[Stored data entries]
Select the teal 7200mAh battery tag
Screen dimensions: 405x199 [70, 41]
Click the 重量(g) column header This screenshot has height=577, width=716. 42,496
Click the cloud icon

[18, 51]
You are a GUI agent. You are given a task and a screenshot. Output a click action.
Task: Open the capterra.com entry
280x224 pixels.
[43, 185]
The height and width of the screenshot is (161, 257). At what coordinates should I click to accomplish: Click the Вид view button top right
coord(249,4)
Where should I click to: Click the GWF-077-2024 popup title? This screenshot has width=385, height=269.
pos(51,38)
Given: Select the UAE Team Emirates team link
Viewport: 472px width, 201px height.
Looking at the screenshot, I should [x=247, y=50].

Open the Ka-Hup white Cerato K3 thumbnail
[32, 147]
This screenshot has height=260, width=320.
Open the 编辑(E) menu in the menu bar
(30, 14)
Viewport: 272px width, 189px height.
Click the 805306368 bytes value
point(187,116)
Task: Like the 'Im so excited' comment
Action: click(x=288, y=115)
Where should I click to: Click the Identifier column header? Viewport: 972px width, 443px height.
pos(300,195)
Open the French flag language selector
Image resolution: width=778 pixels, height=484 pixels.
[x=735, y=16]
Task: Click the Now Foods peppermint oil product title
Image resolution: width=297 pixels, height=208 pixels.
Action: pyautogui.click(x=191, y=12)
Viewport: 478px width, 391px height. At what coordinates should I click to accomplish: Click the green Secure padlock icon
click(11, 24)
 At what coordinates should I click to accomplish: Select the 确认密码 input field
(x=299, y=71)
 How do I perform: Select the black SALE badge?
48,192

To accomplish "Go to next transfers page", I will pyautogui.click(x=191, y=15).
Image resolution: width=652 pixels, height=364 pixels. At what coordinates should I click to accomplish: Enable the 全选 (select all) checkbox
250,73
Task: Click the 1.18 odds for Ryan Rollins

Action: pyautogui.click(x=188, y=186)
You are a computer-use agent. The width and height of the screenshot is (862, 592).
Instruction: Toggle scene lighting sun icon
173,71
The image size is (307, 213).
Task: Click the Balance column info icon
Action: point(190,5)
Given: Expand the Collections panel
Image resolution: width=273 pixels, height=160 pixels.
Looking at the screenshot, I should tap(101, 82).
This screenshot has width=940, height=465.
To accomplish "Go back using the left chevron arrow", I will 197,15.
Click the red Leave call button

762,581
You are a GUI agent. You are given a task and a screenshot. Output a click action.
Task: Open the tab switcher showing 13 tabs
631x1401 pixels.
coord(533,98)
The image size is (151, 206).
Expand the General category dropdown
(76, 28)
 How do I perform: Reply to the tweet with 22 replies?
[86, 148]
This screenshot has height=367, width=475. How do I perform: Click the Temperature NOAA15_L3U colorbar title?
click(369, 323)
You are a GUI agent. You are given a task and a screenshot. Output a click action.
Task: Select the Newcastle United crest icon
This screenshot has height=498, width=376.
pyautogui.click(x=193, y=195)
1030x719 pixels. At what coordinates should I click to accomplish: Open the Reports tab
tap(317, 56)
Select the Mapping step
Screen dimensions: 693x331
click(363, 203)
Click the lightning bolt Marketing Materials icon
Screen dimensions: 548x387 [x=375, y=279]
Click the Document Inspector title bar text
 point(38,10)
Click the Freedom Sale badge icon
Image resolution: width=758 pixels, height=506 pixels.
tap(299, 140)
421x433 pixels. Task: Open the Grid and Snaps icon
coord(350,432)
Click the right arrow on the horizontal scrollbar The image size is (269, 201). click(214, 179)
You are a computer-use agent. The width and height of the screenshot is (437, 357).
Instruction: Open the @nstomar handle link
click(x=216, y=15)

EXERCISE GOAL: Copy out only the lines above from the one with "Click the Freedom Sale badge icon" to the one with "Click the right", inclusive, exactly as they stand.

REPLY TO THE EXERCISE:
Click the Freedom Sale badge icon
Image resolution: width=758 pixels, height=506 pixels.
tap(299, 140)
421x433 pixels. Task: Open the Grid and Snaps icon
coord(350,432)
Click the right arrow on the horizontal scrollbar The image size is (269, 201). click(214, 179)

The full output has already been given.